In Qatar, partnerships with cultural and travel media are sustaining the halo of the FIFA World Cup, extending the country’s visibility well beyond the tournament.
By continuing to generate content around culture and tourism, Qatar is gradually establishing itself as a long-term destination rather than a one-off event host, a shift that has already gained traction in global travel coverage.
This year’s World Media Awards shortlist included Middle Eastern entries such as Diriyah Company’s partnership with TIME and The Emirates with BBC StoryWorks – a sign that Gulf content partnerships are gaining recognition on the international stage.
That visibility at the awards signals the region’s growing profile and sets the stage for future breakthroughs.
Best practices emerging
From these shifts, a set of best practices from the region is becoming clear:
- Anchor content in national strategy – Strong partnerships draw directly from long-term visions like Saudi Arabia’s Vision 2030 or Abu Dhabi’s Economic Vision 2030, making them both locally credible and globally resonant.
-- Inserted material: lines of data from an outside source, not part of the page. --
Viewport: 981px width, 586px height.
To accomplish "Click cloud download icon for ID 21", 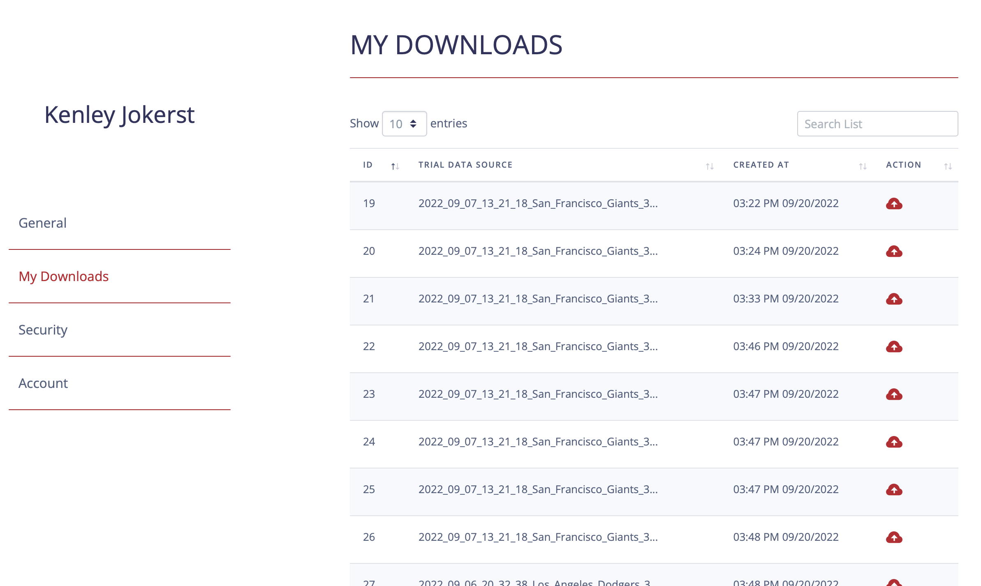I will (x=894, y=299).
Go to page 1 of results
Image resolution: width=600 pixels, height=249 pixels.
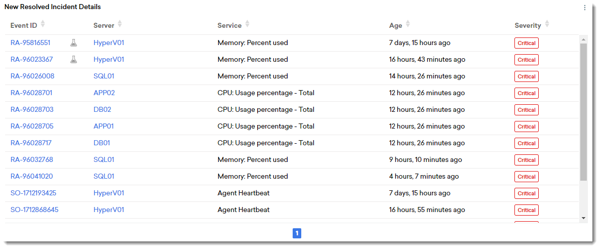click(x=297, y=233)
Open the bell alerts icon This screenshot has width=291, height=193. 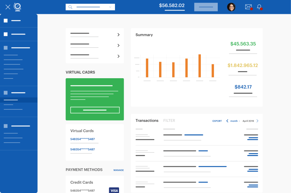[259, 7]
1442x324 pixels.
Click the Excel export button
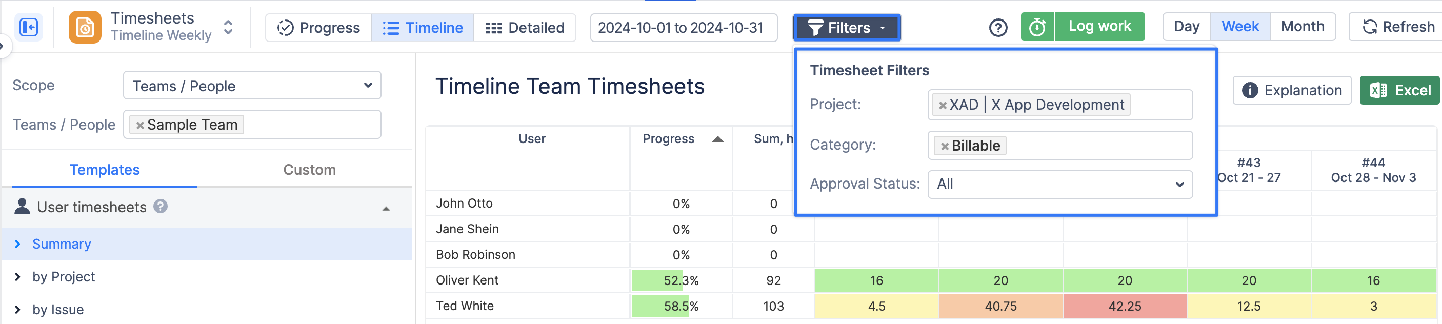coord(1399,91)
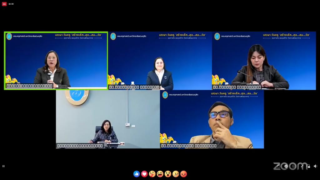
Task: Click the woman seated at office desk tile
Action: point(108,119)
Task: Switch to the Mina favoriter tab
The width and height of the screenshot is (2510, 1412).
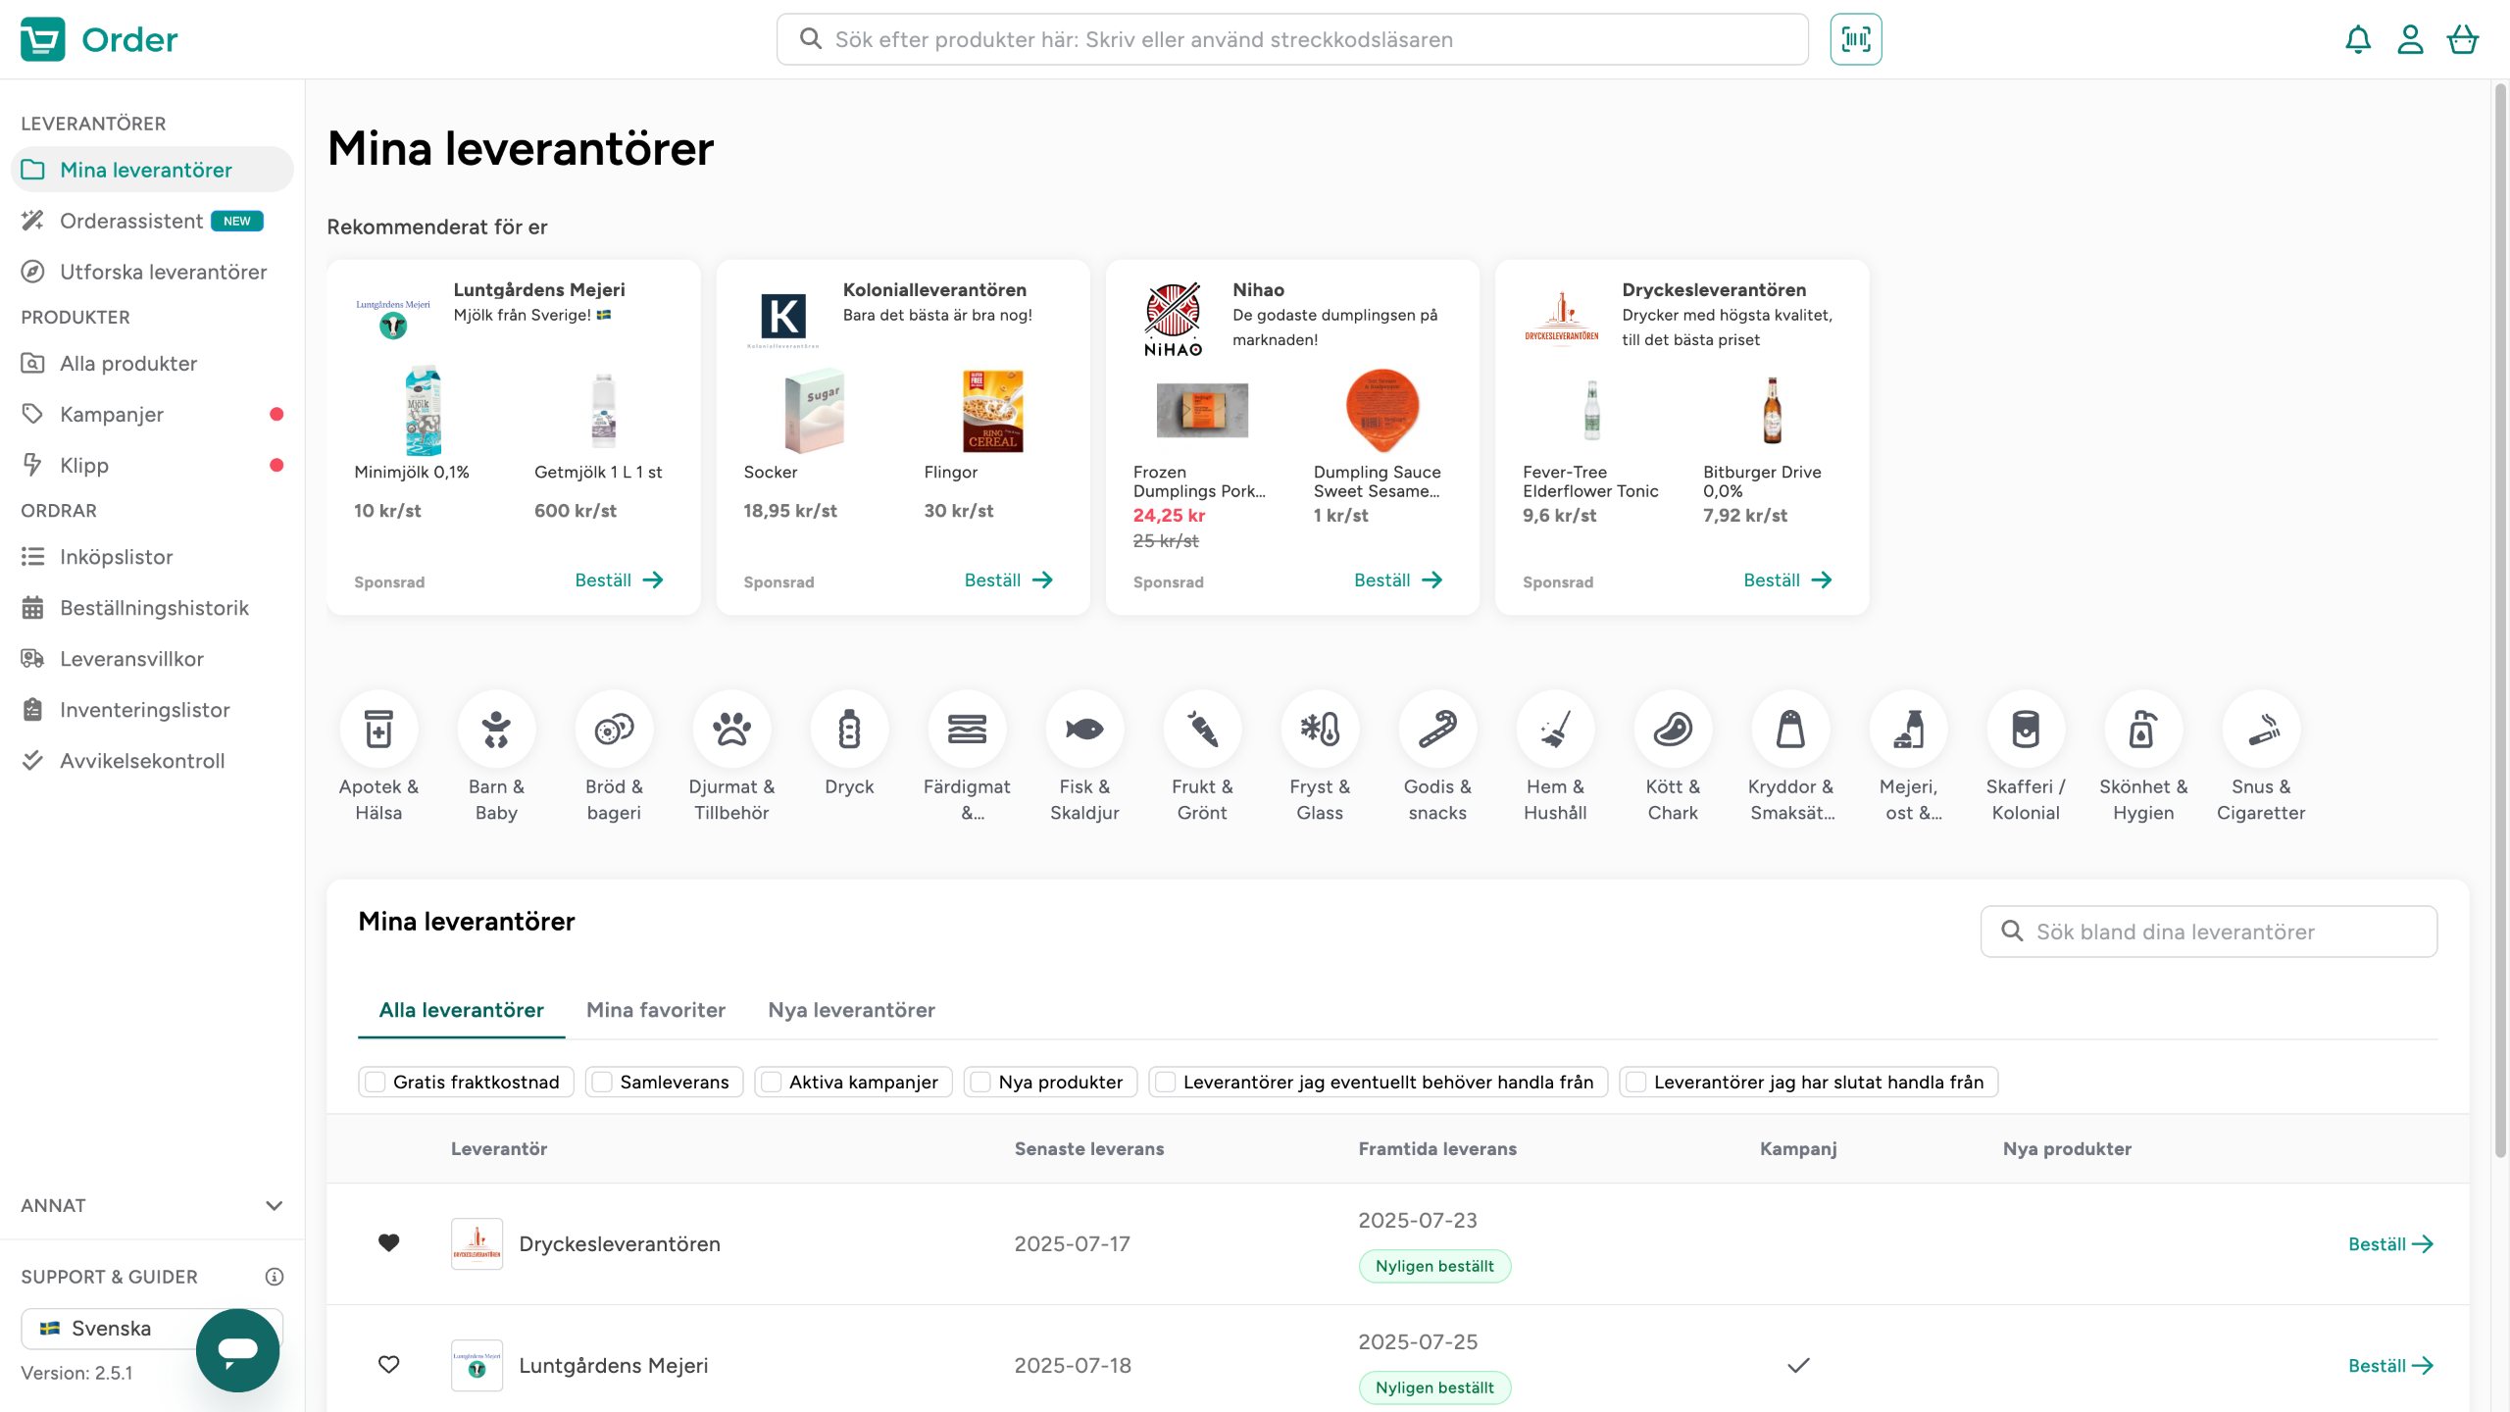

- Elevate beyond promotion – Partnerships that provide research, analysis, or thought leadership have far more influence with C-suite audiences than traditional campaigns alone.
- Leverage events as storytelling engines – Sports, cultural and business gatherings should be treated as narrative platforms, not just moments of visibility.
- Harness AI in creation and targeting – AI is reshaping how video, campaigns, and analysis are produced and localised, while ad-tech enables unprecedented precision in reaching niche audiences.
- Collaborate, collaborate, collaborate – Tourism boards, sovereign wealth funds, healthcare and tech firms, and media organisations working together create consistency and credibility at scale.
- Bring receipts, not just renderings – Ambitious visions are exciting, but audiences want proof — data, research and lived experience beat glossy CGI.
The strategic imperative
The Middle East is no longer simply telling stories of ambition – it is telling stories of implementation. However for those stories to land with international stakeholders, content partnerships are critical.
By aligning national agendas with trusted global platforms, blending research with storytelling, and deploying new tools like AI with care, organisations across the region can ensure that their transformation agendas are not only visible, but also understood and trusted.
In a crowded global marketplace of ideas and investments, international content partnerships are no longer optional – they are central to shaping the Middle East’s global narrative.